Posts tagged with Morning Work Times
Lawrence’s sleepy heads land city on national top 10 list; medical office development underway near west Walmart
Lawrence has made another national top 10 list, and, if the results are any indication, we'll likely comprehend its meaning sometime around noon. You see, there's data suggesting Lawrence is not much of a morning town.
Data guru Nate Silver of the website fivethirtyeight.com published a new analysis today that found Lawrence is the sixth most nocturnal metro area in the country.
Well, kind of. What Silver measured was the median time people arrive to work in the various metro areas across the country. The American Community Survey, which is part of the Census Bureau, asks such questions.
Silver found that Lawrence's median arrival time is 8:15 a.m. That is a full 20 minutes later than the U.S. median of 7:55 a.m. Only five other cities in the country had later average start times than Lawrence. They were:
— New York, 8:24 a.m.
— Atlantic City, N.J. 8:23 a.m.
— San Jose, Calif.: 8:21 a.m.
— Ithaca, N.Y.: 8:19 a.m.
— San Francisco: 8:17 a.m
Silver provided a list of the top 20, and a few university communities showed up on that list. In addition to Ithaca and Lawrence, there also was Logan, Utah, 8:12 a.m; Boulder, Colo., 8:11 a.m.; Bloomington, Ind., 8:09 a.m.; and Champaign, Ill.; 8:09 a.m.
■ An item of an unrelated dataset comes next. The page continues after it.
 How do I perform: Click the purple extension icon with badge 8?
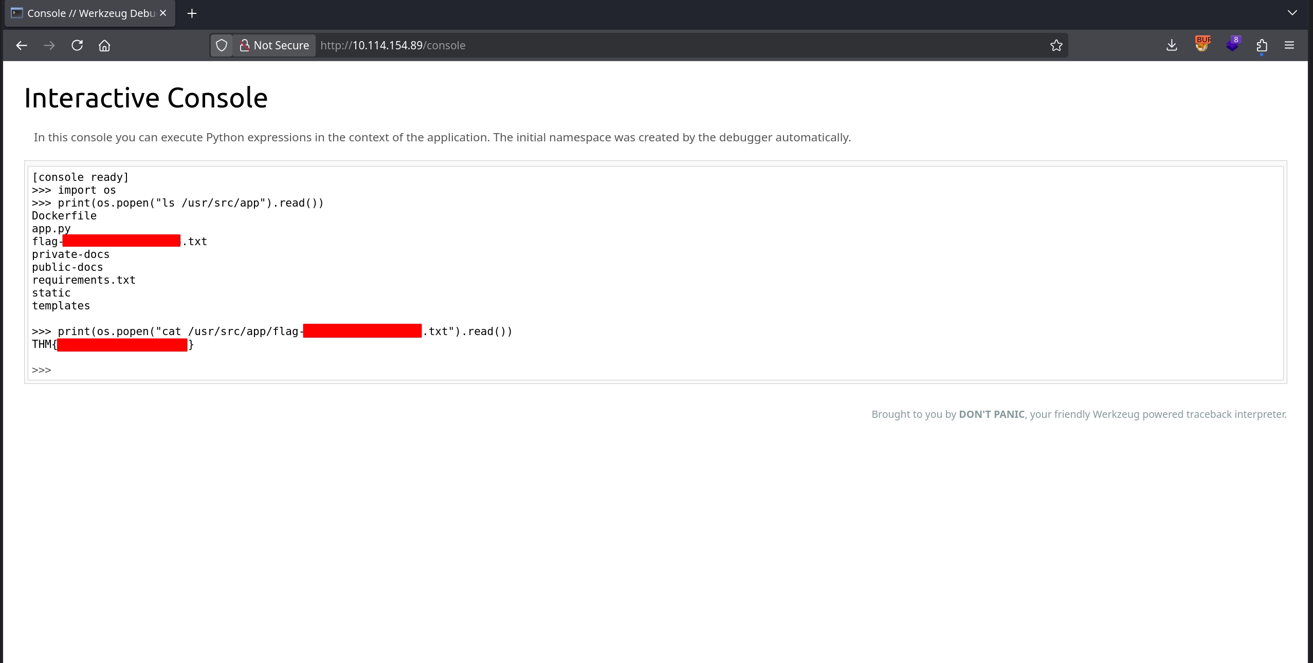[1232, 44]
But one thing that was striking on the list is that Lawrence was really the only community from Middle America that made it. So, I think it is safe for Lawrence to tout itself as the Sleepy Head of the Plains. (We could have a parade and everything, but geez, you have to get up so early for parades.)
Silver did look at a few select metro areas and found that Kansas City gets its workday started at 7:51 a.m.; St. Louis at 7:50 a.m; Denver at 7:55 a.m.; Chicago at 8:02 a.m. Even Seattle, which has made an entire industry out of having an extra cup of coffee, gets started at 7:57 a.m.
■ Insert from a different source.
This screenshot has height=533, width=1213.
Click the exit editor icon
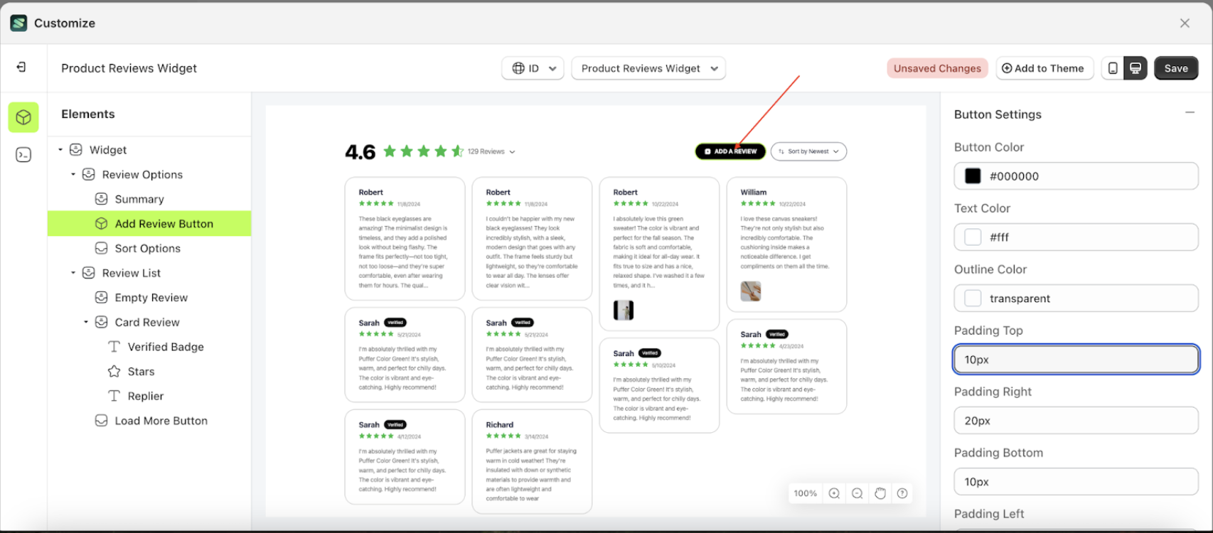coord(21,67)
As far as the earliest rising community, Hinesville, Ga., wins that distinction. In case you are wondering, Hinesville is home to Fort Stewart and the Army's 3rd Infantry Division.
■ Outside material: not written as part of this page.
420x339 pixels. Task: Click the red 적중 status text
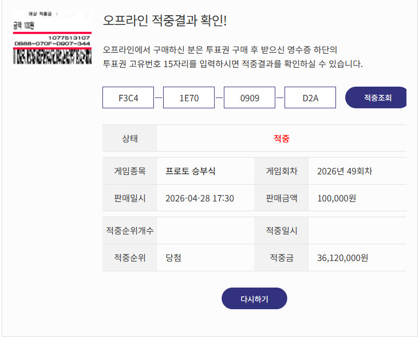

Nate Silver is clearly smarter than I am because he found all this information in some ream of American Community Survey Data. I looked because I wanted to share with you what the start times were fro some other communities such as Topeka and Manhattan and Columbia, Mo. But I couldn't find such data, which has made me feel very inferior. (I have gone and registered the Web domain negativefivethirtyeight.info.)
But if I happen to stumble upon it, I'll share it — right after my workday nap.
In other news and notes from around town:
• The approximately seven to eight people who get out of bed before the sun goes down in Lawrence have noticed that there is some earth-moving work underway just north of the Sixth Street and Wakarusa Drive intersection. And they have wanted to know what will be built there.
Well, plans at City Hall indicate it will be a new outpatient medical office. Plans have been filed to build a new one-story, 9,500 square-foot medical office building at 4930 Overland Drive. That is basically just north and east of the Walmart near Sixth and Wakarusa.
A development group out of Tonganoxie owns the property and is constructing the building. But I don't yet have any information on what medical office will be locating in the spot. I've got a call into the Tonganoxie company, however, and hope to have more information to report.
It will be interesting to watch whether the numerous vacant lots around the Wakarusa Walmart finally begin to see some development activity. There are multiple locations around Walmart to house restaurants or smaller retailers.
• People also have noticed dirt work underway at the former Phillips 66 gasoline station near 25th and Iowa streets. Don't look for a new development to spring up at the location right away, however.
But Brandon Haverty, the owner of the property, recently told me that the work is being done as part of an agreement with the Kansas Department of Health and Environment to remove the old fuel tanks and fuel canopy from the site. Plans don't call for the property to become a gasoline station again.
But Haverty said the location is getting good interest from retailers, restaurants and others who want to redevelop the site.
"It is a great corridor," Haverty said of the south Iowa Street stretch. "Markets like Lawrence, Manhattan and even Columbia, Mo., are great retail markets right now."
Haverty said the site would accommodate about a 3,000 square-foot building, which could house businesses such as small restaurant users (he mentioned Qdoba just as an example of the size and type of restaurant), cellphone stores, or an office user who is looking for high visibility.
Haverty said he hadn't yet reached a deal with a tenant, but said discussions are underway.
"We have options to choose from at this point," Haverty said.